Existing technologies that transfer power from a source to a load utilize converters that use capacitors as DC capacitive storage. Typically, DC capacitive storage systems have been used for size, and cost reasons. In such cases, the energy is stored within the capacitor as ½ CV^2. That is, generally speaking, the capacitor stores energy in the form of an electrical charge that produces a potential difference across the capacitor plates. One of the issues with such circuits is that they require rectification, direct wire connection, current pulses, DC regulator circuits for DC output, inverters to reproduce square wave outputs or more complex digital to analog power shapers to re-create AC sine waves and other such complexities. Additionally, such previous electronic converter circuits using DC capacitive storage typically receive an input alternating current (AC) signal and are converted to direct current (DC) to allow for the energy storage within the capacitor thereby outputting a DC signal to a load.
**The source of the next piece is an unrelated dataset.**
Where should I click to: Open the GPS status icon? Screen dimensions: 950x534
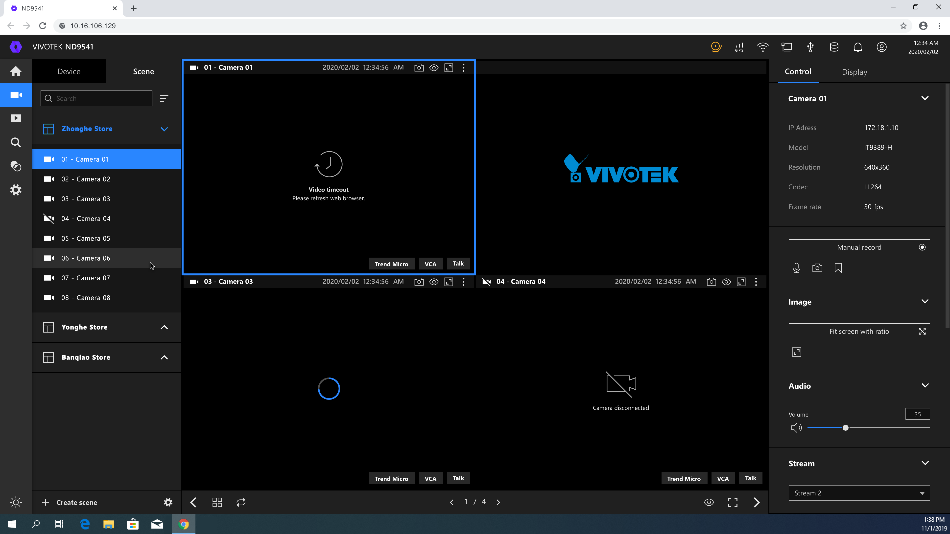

This may not always be desirable as in most power transfer cases an AC output signal is desired because a large percentage of power (work) equipment is required to operate from AC sine wave sources and the larger the loads, the more pure (without power harmonic content) the source power is required. Usually this is only possible with direct line-load connections.
That is, existing converters change the input voltage to DC, store the energy in a capacitor and then use switching systems to convert to the desired output level. This requires input current control to minimize harmonics, rectifiers, storage capacitors, output filters. These are relatively complex systems and do not normally provide a clean sinusoidal output waveform (i.e. these systems have power harmonics and high frequency harmonics on the input and output).
It would be advantageous to provide a circuit for transferring power to a load from a source to transfer the energy such as to obviate or mitigate the disadvantages of capacitive storage solutions. Additionally, it would be advantageous to provide a circuit that allows an input AC to be output as an output DC signal without diode rectification and other associated re-construction steps.